Activity ▸ Each entry below is to be extracted exactly.

Working data ▸
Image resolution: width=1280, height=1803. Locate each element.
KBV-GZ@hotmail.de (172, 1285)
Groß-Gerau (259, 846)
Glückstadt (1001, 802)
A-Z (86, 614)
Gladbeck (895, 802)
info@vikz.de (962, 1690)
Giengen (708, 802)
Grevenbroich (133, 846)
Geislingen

Written solution ▸
Image resolution: width=1280, height=1803. Locate each element.
KBV-GZ@hotmail.de (172, 1285)
Groß-Gerau (259, 846)
Glückstadt (1001, 802)
A-Z (86, 614)
Gladbeck (895, 802)
info@vikz.de (962, 1690)
Giengen (708, 802)
Grevenbroich (133, 846)
Geislingen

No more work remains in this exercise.